* **Work request**: Each line of the listing below containing the word "will" should be returned.

++++++

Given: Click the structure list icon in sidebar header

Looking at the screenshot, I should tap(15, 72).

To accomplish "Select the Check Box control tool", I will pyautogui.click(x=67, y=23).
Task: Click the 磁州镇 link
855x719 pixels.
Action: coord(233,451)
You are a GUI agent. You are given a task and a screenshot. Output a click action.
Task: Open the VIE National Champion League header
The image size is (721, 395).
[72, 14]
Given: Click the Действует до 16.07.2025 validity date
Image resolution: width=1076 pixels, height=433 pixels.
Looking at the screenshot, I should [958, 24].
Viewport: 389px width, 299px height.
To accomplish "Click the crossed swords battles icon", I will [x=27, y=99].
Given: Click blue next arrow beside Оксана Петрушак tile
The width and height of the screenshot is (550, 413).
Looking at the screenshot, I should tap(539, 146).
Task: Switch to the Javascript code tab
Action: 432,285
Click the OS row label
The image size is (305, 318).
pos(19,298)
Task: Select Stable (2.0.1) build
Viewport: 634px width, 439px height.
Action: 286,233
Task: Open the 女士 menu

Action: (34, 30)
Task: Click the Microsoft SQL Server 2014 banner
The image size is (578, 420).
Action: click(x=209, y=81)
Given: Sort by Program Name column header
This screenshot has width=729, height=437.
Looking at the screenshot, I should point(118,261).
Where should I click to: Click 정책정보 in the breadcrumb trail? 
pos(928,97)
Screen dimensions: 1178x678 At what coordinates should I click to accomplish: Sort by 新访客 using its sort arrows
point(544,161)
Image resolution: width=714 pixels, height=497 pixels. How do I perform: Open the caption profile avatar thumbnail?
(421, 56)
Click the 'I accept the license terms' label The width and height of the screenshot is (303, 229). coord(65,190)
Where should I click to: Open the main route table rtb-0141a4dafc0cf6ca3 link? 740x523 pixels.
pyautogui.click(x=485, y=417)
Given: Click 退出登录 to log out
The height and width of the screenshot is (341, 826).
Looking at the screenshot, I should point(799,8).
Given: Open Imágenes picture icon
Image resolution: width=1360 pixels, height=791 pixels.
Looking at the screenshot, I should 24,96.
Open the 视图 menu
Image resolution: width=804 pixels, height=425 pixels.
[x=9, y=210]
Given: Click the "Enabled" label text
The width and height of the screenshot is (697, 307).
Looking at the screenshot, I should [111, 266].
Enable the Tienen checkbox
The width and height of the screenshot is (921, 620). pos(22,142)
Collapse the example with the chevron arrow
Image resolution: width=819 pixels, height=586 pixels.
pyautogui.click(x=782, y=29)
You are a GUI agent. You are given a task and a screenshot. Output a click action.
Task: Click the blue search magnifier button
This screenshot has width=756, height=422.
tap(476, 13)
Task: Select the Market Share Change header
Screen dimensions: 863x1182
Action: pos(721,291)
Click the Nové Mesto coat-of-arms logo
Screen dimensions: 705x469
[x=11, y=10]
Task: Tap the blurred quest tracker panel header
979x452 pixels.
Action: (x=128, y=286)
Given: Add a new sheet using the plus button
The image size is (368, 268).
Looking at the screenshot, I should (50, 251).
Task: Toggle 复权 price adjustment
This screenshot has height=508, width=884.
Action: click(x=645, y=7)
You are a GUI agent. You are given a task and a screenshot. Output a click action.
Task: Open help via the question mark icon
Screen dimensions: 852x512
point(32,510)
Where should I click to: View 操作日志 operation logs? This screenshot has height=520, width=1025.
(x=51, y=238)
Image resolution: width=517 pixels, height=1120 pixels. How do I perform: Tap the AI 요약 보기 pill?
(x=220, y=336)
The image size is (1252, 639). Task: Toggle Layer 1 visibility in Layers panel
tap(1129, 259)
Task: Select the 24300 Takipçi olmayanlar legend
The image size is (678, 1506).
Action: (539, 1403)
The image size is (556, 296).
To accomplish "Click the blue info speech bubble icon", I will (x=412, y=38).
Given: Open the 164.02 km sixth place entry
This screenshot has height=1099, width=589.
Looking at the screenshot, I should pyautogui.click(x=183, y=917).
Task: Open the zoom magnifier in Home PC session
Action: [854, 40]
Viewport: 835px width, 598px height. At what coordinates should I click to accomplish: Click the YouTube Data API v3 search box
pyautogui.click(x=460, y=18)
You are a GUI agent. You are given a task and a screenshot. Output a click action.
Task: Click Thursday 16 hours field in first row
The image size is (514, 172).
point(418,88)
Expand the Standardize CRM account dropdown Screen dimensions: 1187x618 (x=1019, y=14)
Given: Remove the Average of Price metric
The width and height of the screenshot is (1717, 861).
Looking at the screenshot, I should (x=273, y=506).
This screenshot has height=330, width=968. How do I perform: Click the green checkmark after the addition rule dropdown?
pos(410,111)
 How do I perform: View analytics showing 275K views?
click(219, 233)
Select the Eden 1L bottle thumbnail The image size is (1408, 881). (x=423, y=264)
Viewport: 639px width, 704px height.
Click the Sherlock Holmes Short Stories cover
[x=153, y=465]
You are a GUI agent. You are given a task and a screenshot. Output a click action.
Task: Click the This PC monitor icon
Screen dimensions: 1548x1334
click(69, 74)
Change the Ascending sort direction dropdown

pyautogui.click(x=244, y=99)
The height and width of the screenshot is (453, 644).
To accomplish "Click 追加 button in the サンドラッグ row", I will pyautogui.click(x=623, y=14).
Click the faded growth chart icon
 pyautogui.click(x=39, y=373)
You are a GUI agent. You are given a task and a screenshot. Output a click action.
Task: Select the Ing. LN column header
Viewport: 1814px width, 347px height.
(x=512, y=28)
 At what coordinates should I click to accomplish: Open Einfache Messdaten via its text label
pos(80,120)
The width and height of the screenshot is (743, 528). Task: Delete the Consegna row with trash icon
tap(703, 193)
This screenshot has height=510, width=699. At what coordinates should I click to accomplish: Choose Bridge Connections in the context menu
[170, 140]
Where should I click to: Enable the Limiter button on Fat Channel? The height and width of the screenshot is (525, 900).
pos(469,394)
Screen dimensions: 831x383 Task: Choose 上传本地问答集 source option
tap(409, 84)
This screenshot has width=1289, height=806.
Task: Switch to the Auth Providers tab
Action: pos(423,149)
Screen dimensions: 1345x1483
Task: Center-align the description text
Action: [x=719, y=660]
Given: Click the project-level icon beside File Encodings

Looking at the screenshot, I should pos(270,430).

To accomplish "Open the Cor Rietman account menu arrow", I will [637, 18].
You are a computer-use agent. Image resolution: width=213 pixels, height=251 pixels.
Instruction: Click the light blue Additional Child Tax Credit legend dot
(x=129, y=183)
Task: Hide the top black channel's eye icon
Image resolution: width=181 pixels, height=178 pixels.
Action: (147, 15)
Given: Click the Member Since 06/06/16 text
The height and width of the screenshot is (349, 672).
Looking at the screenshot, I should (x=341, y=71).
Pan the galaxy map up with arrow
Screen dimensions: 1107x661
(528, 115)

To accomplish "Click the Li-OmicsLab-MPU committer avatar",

++++++

* **Solution to the problem**:
To accomplish "Select the Check Box control tool", I will pyautogui.click(x=67, y=23).
To accomplish "Click the crossed swords battles icon", I will [x=27, y=99].
To accomplish "Click the blue info speech bubble icon", I will (x=412, y=38).
To accomplish "Click 追加 button in the サンドラッグ row", I will pyautogui.click(x=623, y=14).
To accomplish "Open the Cor Rietman account menu arrow", I will [637, 18].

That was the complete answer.